His whole face lit up. He handed me the paper. He sat upright. He stopped slouching. As I was reading, he caught my eye and gave me a thumbs up sign. When he got off the train, he looked over to me and waved goodbye.
This is a fact: When people, like my friend on the train, have the impulse to do good, give of themselves and help others and that impulse is frustrated, they feel bad. That is why the man looked so crestfallen. If that impulse to do good is frustrated regularly, then we begin to suppress it in order not to have to re-experience the bad feeling of frustration.
On the other hand, if the impulse to do good arises and it is successful, we feel good. We want to do it again. Experiencing success doing good is a big part of what makes benevolent action part of our repetoire.
This is really important to anyone who wants to bring out the good in others–whether you want to encourage others to become vegetarian or you are a sustainability or social responsibility officer in a corporation or a volunteer coordinator in a non-profit.
The first time someone has the impulse to help you or join you, encourage them. Accept their goodwill. No matter how naive or innocent or even unproductive their effort is. Let them have the experience of having a self-originating impulse to do good and have it seen through and appreciated.

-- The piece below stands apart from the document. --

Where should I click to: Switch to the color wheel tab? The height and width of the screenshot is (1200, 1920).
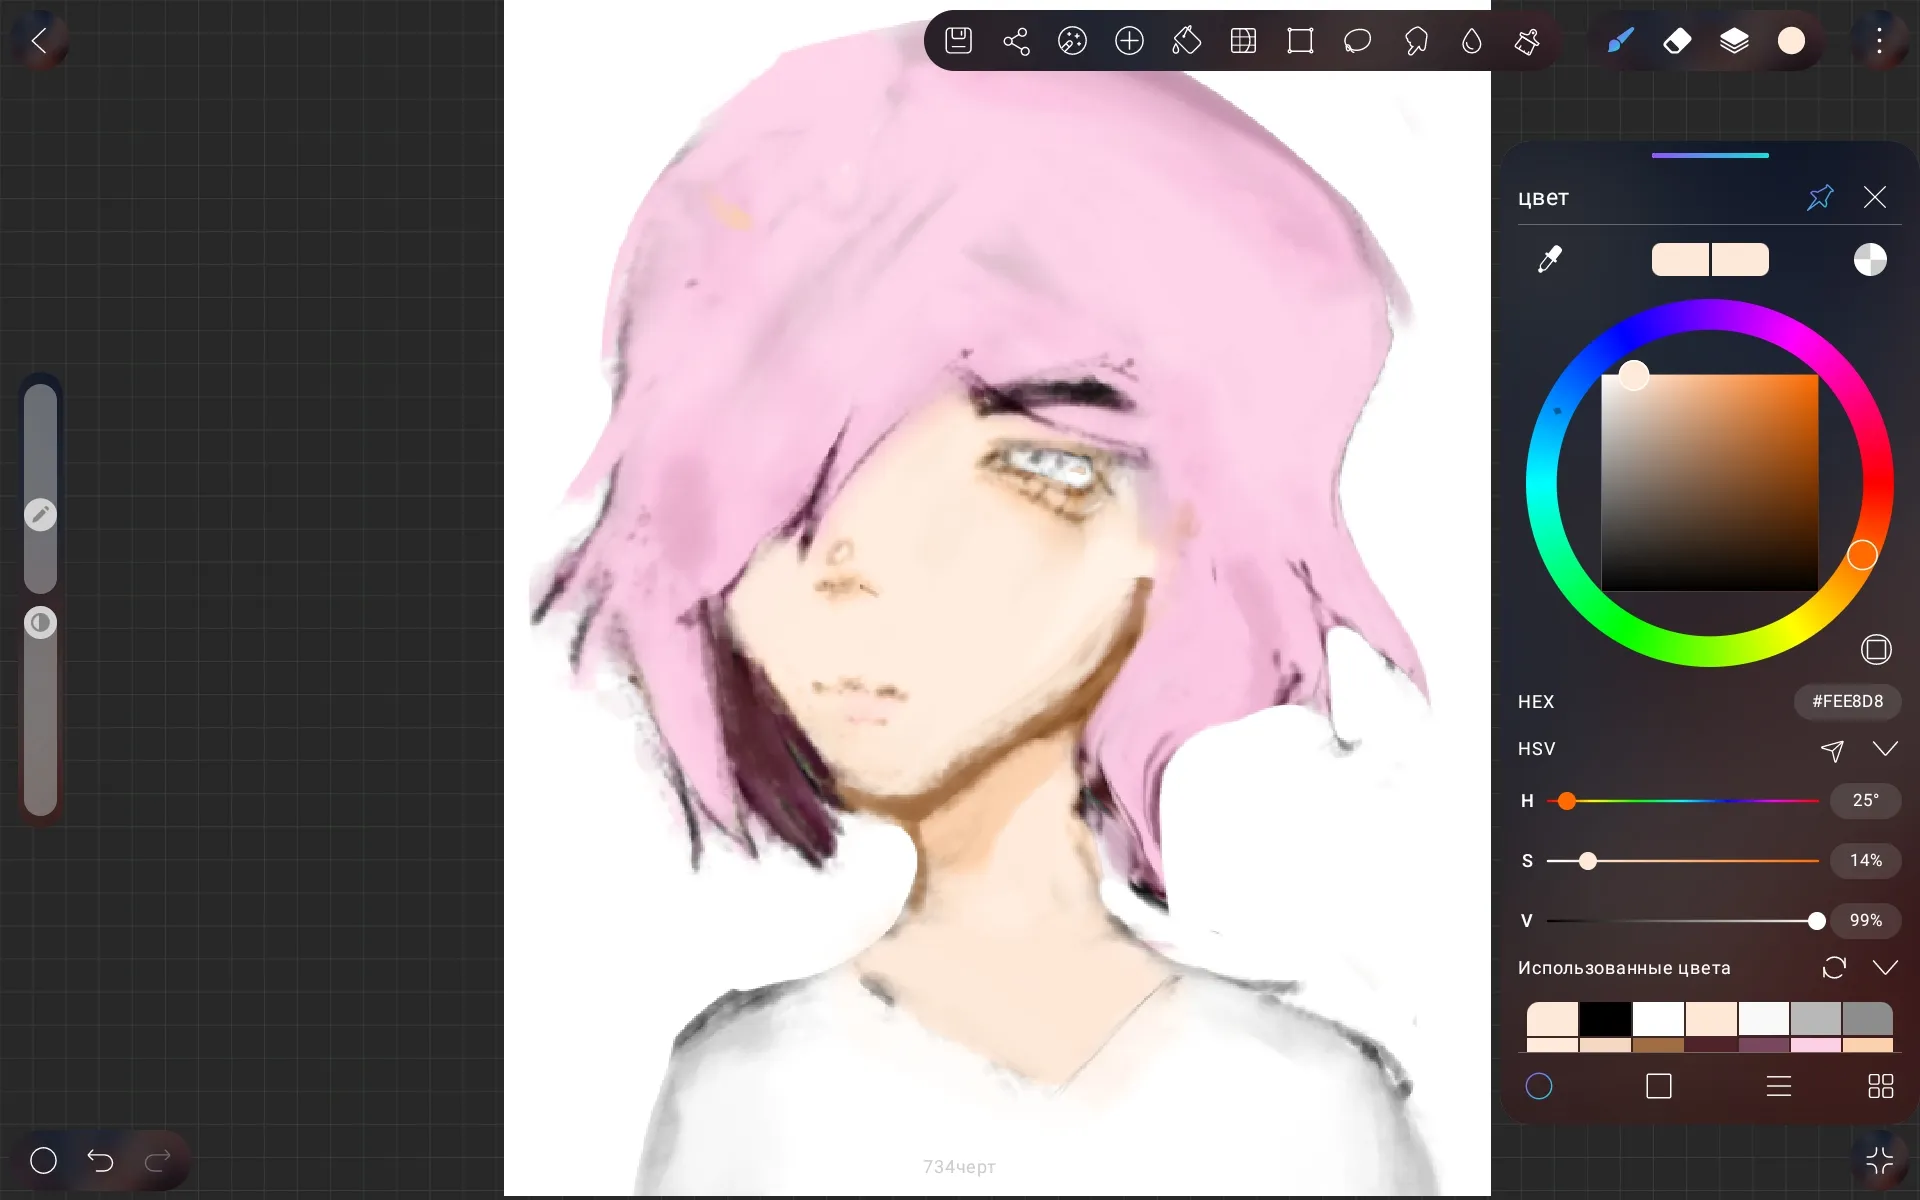[x=1539, y=1086]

Never, ever turn a spontaneous volunteer away, even if you have nothing for them to do. Find something. Because once they have felt frustrated, it will be harder to get that person–the valuable one who came without prompting–to come back a second time then it would be to motivate a whole new person.
If you want people to become vegetarian, say, celebrate them when they say they want to do “meatless mondays” even if they haven’t gone as far as you want them to. If you want someone to go on a climate march, celebrate when they take the much smaller step of signing an online petition.
Let people take their baby steps. Celebrate them. After they have felt good for a while, encourage them to take the next step.
Like that man on the train with the newspaper. Perhaps the next time that man gets on the train with a paper, having had success and felt good once, he will try giving it away again. Maybe then he will also think to give books to children. If that feels good, maybe he will start volunteering in a literacy program. Maybe if that feels good, he will change his career and work on children’s literacy nationwide.
Or we can refuse his paper and listen to our music with our earbuds in while he fumes that no one accepted his offer. And lose his impulse to do good maybe forever.